I don't think there have been any cases of fenfluramine toxicity by itself. I think it needs either extremely high doses over long periods of time, or potentiation by an MAOI. Therefore, unless something has a really high affinity for 5HT2b, and is a really strong agonist, there probably shouldn't be a problem. However, since the drug has been pulled--who knows.

Phentermine is much more than just an MAOI, though. I don't even know if it's MAO inhibition properties are all that strong. Amphetamine is a mild MAOI in its own right, for that matter.

 

[dorothyperkins]

Was gonna say, freaked me out for a second! Though i've never combined it with anything, feels pretty much like amphetamine to me.

 

[fastandbulbous]

Phentermine is a piss-poor competetive inhibitor, like amphetamine (and has no real clinical significance). If you'd taken a full on inhibitor of MAO, be it competetive or non-competetive with fenfluramine,pulmonary hypertension would be the least of your worries - a more immediate danger would be hyperthermia & associated conditions like muscle breakdown & clotting problems because the thermostat in the brain just keeps getting reset higher & higher when overflooded with 5HT

 

[Riemann Zeta]

So, back to the chemical at hand: para-methyl-methylcathinone. First, did I perhaps miss something about the structure or pharmacology of this compound? Everyone seems to assume that it is a potent 5-HT2B receptor agonist--where did that theory come from? Methylcathinone itself is not known for 5-HT2B agonist effects, is it?

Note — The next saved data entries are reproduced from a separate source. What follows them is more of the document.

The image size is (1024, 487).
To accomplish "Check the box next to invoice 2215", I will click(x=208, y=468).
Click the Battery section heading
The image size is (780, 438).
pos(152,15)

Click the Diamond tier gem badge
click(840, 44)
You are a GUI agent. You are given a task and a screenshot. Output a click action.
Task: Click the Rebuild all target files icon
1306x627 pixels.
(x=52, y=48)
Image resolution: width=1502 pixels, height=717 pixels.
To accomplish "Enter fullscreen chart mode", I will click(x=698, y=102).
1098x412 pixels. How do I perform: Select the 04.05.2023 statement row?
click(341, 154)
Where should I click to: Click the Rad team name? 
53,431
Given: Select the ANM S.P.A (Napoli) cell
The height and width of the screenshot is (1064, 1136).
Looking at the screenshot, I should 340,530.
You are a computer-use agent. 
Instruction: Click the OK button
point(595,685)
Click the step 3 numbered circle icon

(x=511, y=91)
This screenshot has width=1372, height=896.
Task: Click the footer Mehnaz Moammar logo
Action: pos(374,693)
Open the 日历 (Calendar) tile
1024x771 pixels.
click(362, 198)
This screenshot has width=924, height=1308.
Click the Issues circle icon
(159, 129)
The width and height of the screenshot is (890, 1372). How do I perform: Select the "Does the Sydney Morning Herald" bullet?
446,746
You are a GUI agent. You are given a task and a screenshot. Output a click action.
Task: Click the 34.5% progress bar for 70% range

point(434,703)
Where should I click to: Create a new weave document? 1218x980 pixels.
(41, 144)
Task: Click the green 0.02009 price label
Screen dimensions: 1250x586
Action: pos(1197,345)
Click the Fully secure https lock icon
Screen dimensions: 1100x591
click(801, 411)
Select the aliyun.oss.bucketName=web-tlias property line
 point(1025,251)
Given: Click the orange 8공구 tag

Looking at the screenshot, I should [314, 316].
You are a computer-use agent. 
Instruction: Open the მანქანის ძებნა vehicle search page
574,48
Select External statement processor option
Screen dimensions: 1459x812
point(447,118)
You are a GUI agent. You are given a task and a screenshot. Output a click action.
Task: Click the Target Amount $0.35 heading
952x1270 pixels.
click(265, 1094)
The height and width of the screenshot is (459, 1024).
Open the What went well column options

I realize that 4-position substituents on the amphetamine skeleton are not usually friendly (save 4-fluoroamphetamine). In general, a 4-substituent confers serotonergic activity, but not necessarily 5-HT2B agonism. Since the beta-keto amphetamines have a greater propensity to inhibit monoamine uptake than act as releasers (as opposed to the pure amphetamines, which tend to act purely as releasers), it may have strange effects on the SERT, but individual receptors?

Any other reports? From the one trip assessment out there, it sounded at least as fun as a barrel of monkeys, if not more so. But all the talk of cardiac toxicity and MAOI activity would have me worried.

PS: And F&B is right, phentermine is not an MAOI--it is a more noradrenergic version of amphetamine (I personally can't stand it; it certainly doesn't 'feel' as if it causes functional dopamine release in vivo).

 

[Morninggloryseed]

Because I keep wondering what it looks like every time I see it, here is the art...

I wonder which is the active isomer. ANyone know with regards to PMA? Does that follow the stimulant model (S being the active one) or the psychedelic (except for MDMA) where the R is the more active? Perhaps, this would be just as PMA was.

 

[Jamshyd]

Ugh, when will people get tired of cathinones?

I've never had a beta-keto phenethylamine that I found worthwhile, and I've tried many.

 

[Morninggloryseed]

I'll never get tired of M1 (although once a year is plenty for me.) It's a very useful stuff. Never tried any other cathinone analogues...none that are available really interest me except the real one (khat) and some of the MDMA analogues.

Now I do wish cathinones of the 2Cs could appear...those would be interesting to meet.